YOUR GOAL: Only an exact repetition of the lines from the one holding "Open the Обработка menu" to the end of the data is wanted, with pictures left out.

+===+

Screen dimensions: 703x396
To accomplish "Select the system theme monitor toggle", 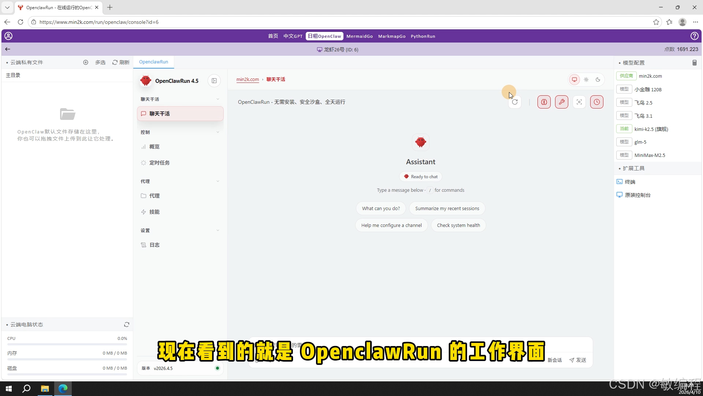I will pos(574,80).
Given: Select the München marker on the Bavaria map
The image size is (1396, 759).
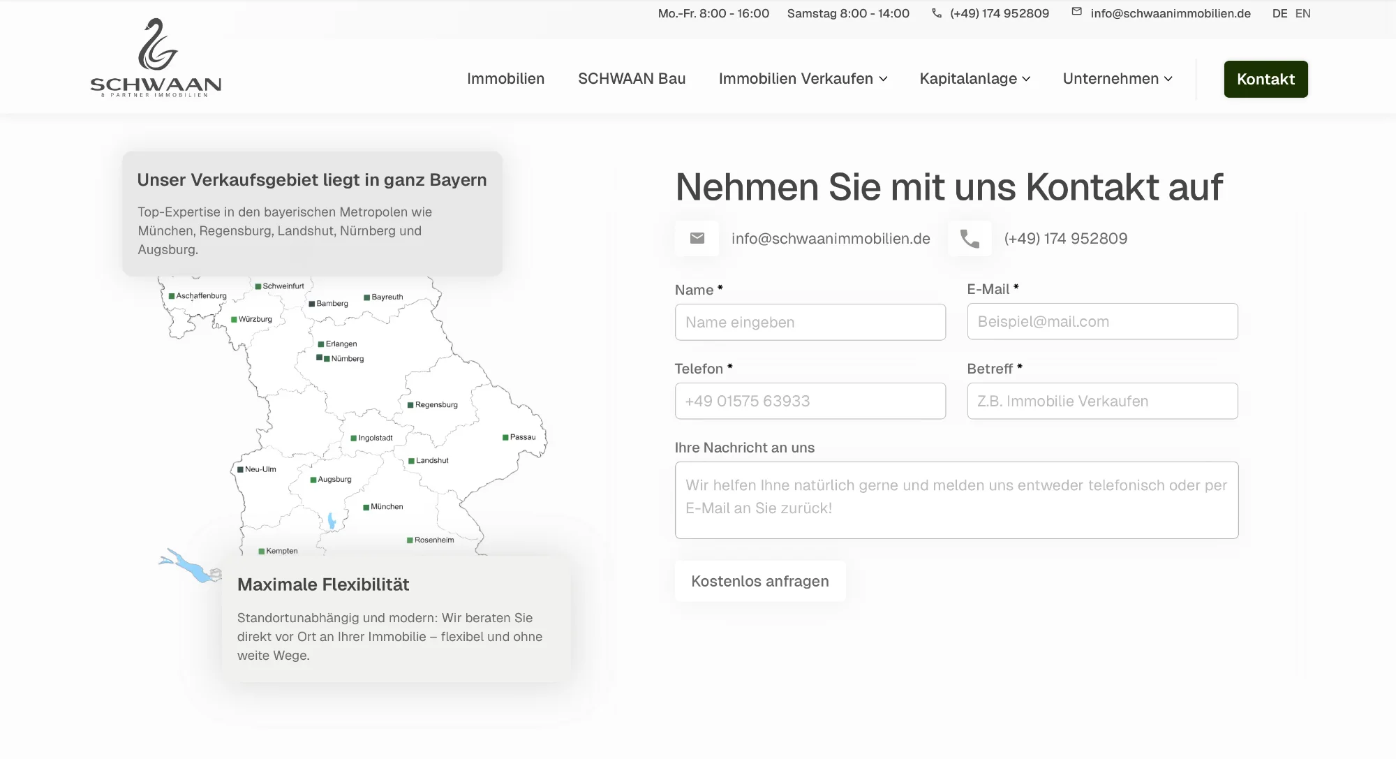Looking at the screenshot, I should point(364,506).
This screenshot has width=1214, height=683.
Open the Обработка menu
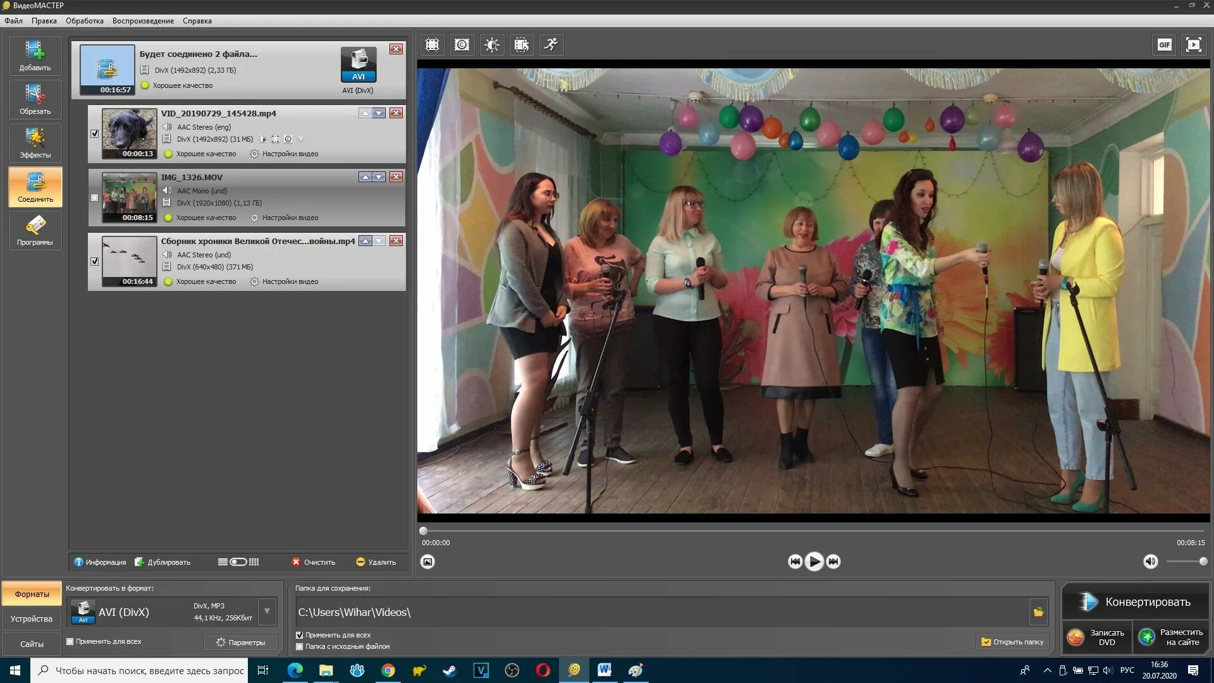84,21
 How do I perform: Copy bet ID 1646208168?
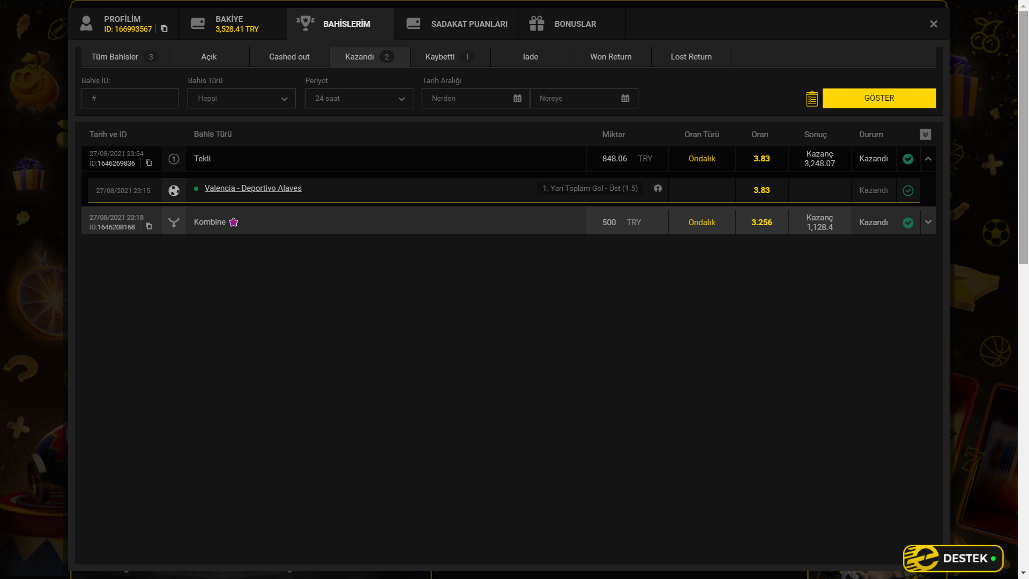click(x=149, y=227)
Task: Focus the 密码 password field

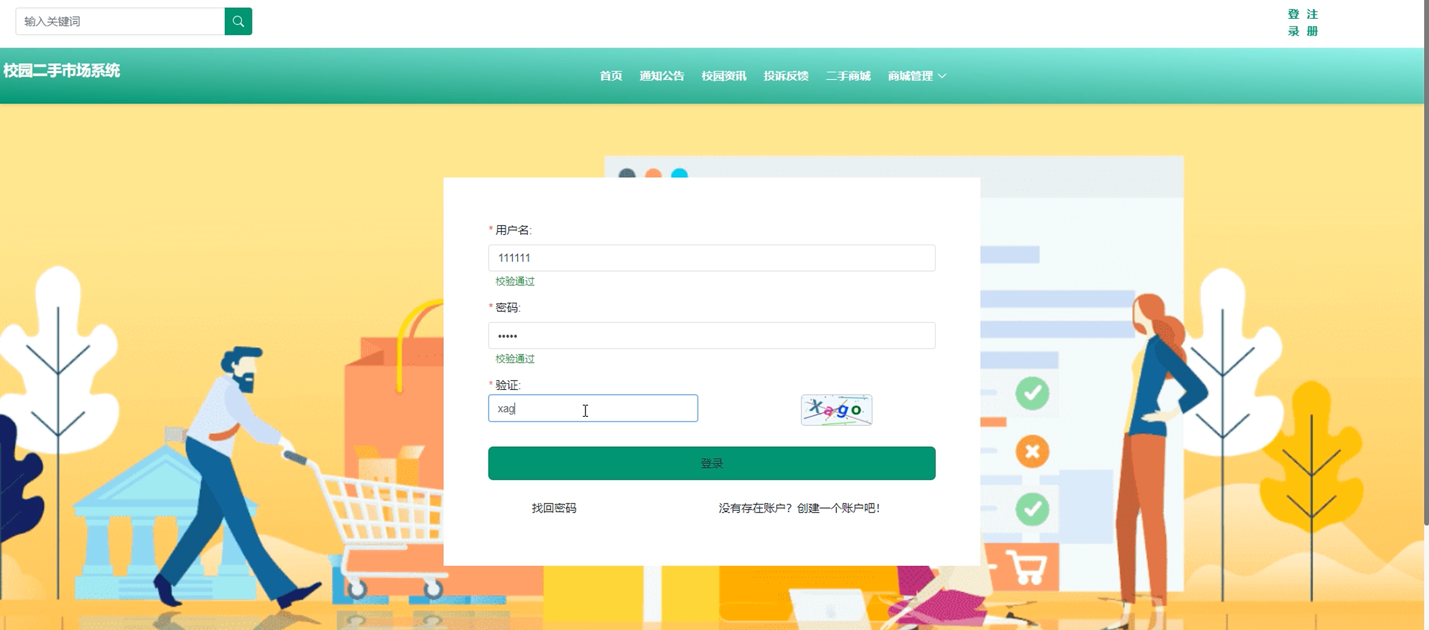Action: (711, 335)
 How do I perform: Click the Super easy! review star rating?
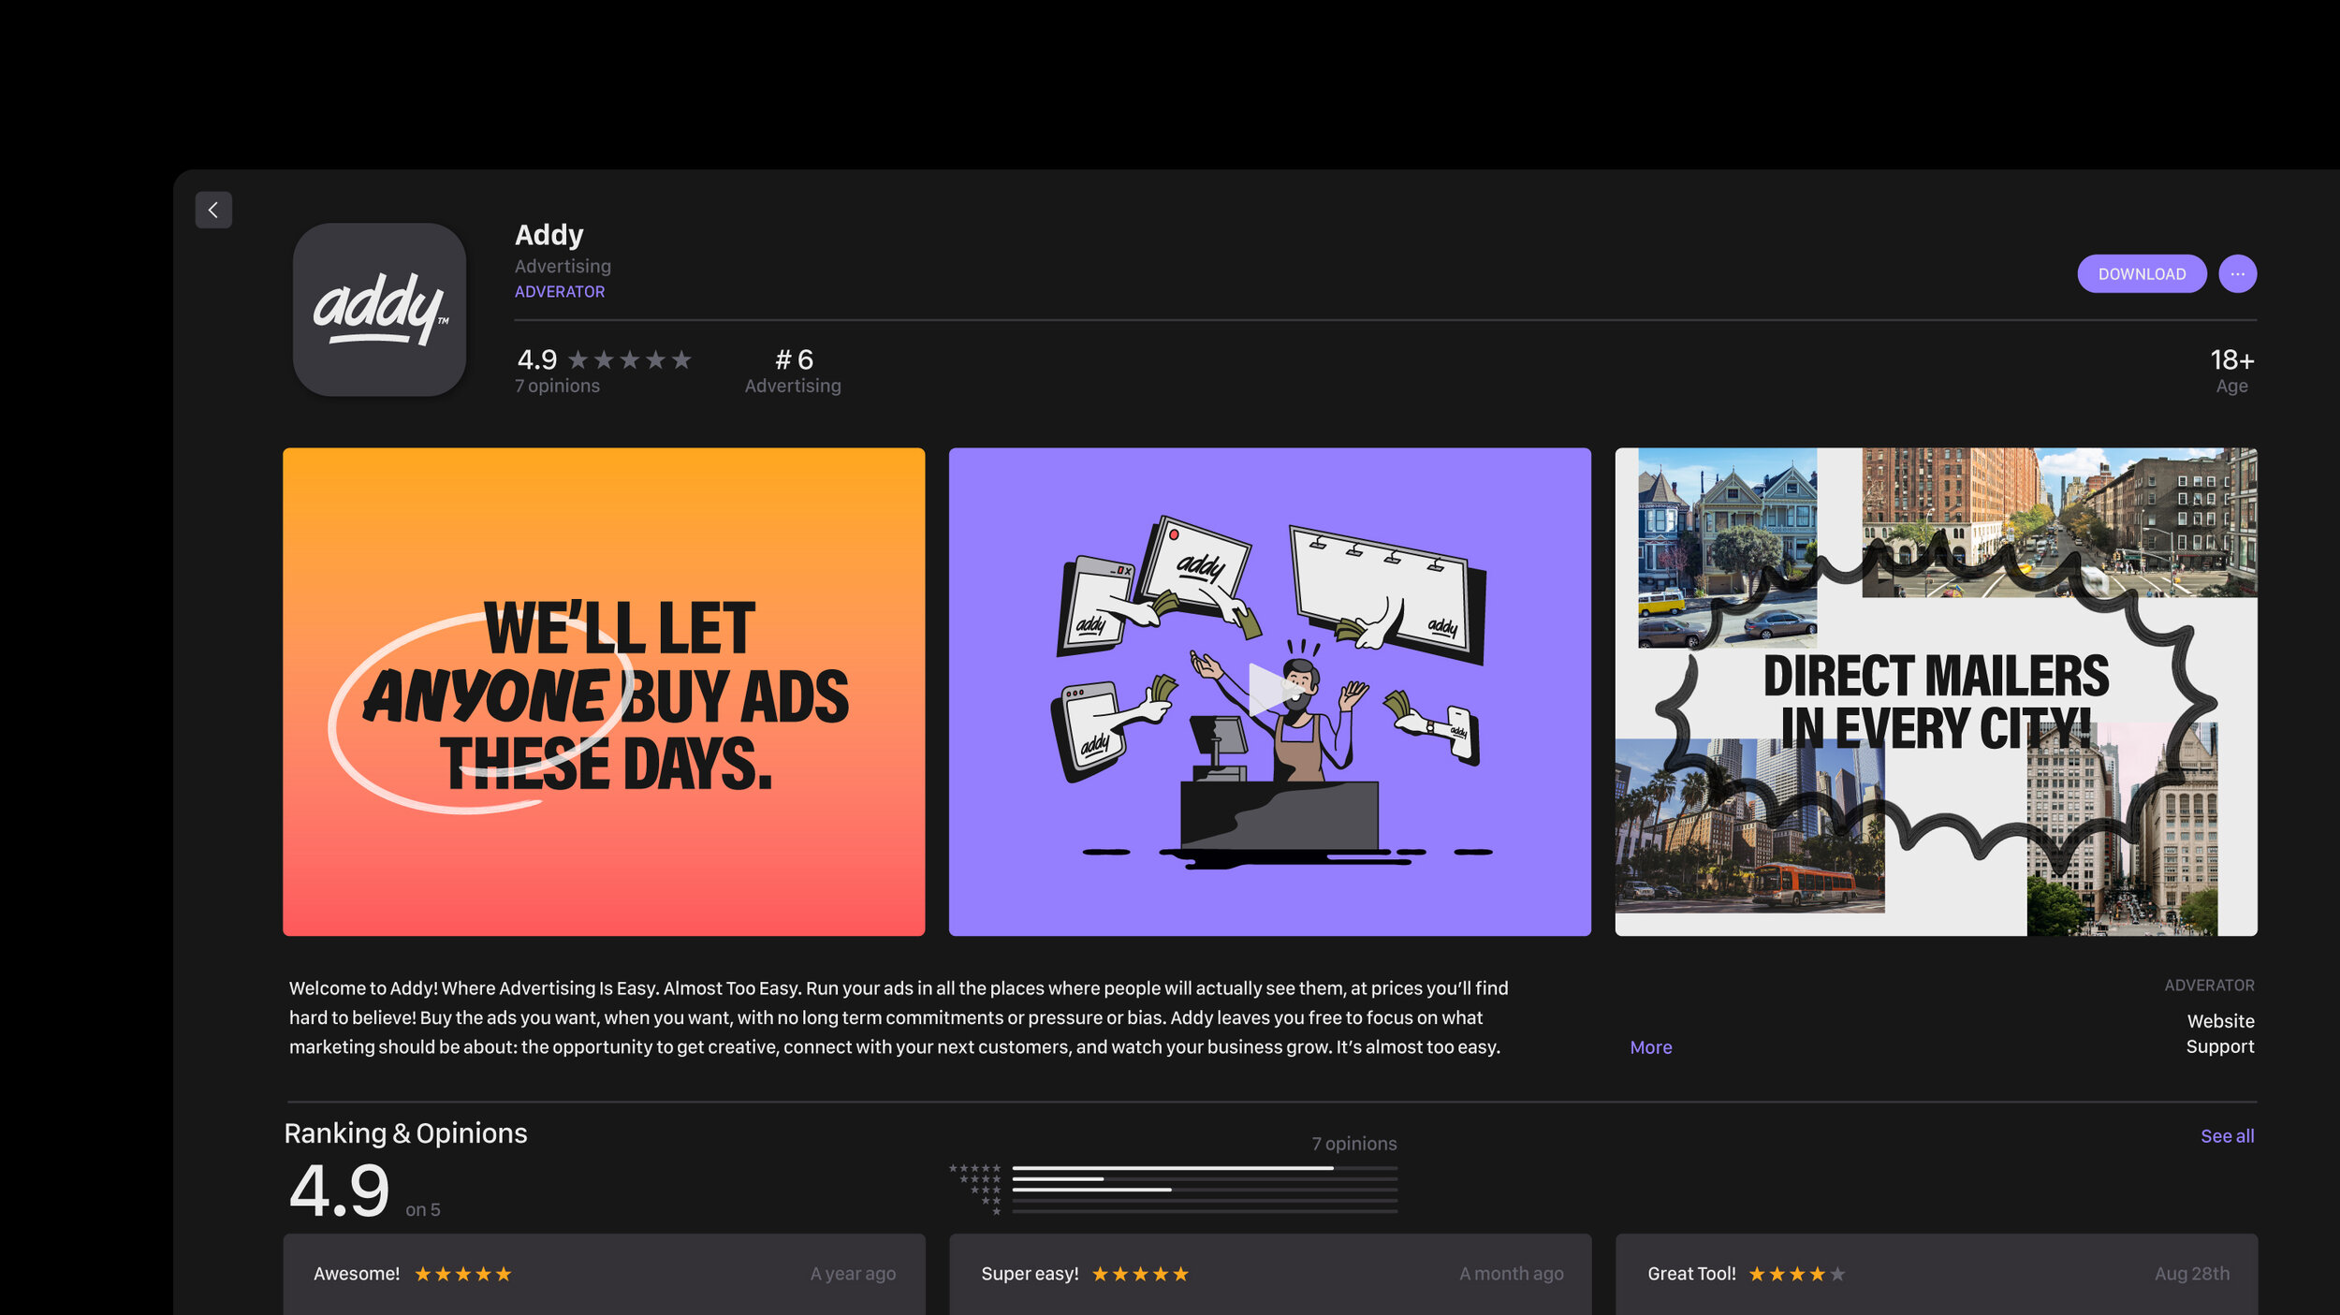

+===+

WRITTEN REPLY:
Open the Обработка menu
84,21
 How do I perform: Copy bet ID 1646208168?
click(x=149, y=227)
Task: Focus the 密码 password field

Action: (711, 335)
 How do I perform: Click the Super easy! review star rating?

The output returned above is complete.